3 May 2014
A Modest Proposal on Sentencing Disparity
The chief purpose of a trial is to ensure and secure fair and impartial administration of justice between the parties to the action. A trial seeks to ascertain the truth of the matters in issue between the parties and to apply the law to those matters (“Trial”). The basic concept of a fair trial by jury has been in existence since the signing of the Magna Carta in 1215(Robinson). This idea has been in practice for hundreds of years and has been a fundamental and concrete provision in the establishment of the American criminal justice system. This concept is simple in nature but the process itself has become complicated in modern practice, mostly due to racial bias.
Discrimination and racism has plagued many aspects of the American culture, but this social stain is best documented in the court systems today. The marks are embedded upon sentencing and visible throughout prisons across the United States.
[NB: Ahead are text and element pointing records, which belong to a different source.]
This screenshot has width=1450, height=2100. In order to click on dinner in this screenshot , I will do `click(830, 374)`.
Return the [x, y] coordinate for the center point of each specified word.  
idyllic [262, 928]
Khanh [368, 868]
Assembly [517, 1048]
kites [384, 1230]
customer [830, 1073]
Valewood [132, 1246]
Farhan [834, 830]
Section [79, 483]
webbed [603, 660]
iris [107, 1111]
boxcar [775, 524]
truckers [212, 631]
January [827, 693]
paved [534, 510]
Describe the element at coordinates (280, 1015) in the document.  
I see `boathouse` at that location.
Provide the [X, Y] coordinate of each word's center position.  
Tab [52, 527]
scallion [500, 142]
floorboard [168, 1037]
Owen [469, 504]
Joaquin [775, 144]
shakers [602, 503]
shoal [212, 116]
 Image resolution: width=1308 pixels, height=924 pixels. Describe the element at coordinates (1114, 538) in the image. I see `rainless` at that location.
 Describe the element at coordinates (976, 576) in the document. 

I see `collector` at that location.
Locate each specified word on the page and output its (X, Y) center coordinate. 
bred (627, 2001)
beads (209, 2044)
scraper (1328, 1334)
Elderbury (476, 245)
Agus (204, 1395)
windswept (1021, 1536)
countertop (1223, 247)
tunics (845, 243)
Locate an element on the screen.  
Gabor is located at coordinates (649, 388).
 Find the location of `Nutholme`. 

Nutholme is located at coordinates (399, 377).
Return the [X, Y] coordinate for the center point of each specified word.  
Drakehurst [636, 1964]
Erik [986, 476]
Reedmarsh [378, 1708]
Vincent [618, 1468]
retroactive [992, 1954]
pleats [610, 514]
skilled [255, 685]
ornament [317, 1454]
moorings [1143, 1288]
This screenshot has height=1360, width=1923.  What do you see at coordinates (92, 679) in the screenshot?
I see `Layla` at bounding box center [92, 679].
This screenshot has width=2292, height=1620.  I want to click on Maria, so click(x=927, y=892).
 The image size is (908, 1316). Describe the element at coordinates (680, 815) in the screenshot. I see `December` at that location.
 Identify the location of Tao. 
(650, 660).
Studies have found that racial/ethnic minorities are sentenced more harshly than whites even after legally relevant factors, such as offense seriousness and prior criminal history, are taken into consideration (Mitchell).
The solution is blatantly obvious; we just choose not to see it. To establish and maintain the integrity of our legal system we MUST end the rampant trend of racial disparity during sentencing. In order to prevent this injustice we must eliminate factors that enable discrimination in the courts. This can be accomplished by making it mandatory that ALL judges and jurors are 100% blind.
By implementing my plan we will be providing more employment opportunities for the blind and promote more ways for them to become involved in the community. It will also demand a more challenging testimony from lawyers, defendants, and experts who take the stand. This would be entertaining as well as facilitating the need to expand education because after all neither the judge nor the jury can see the evidence.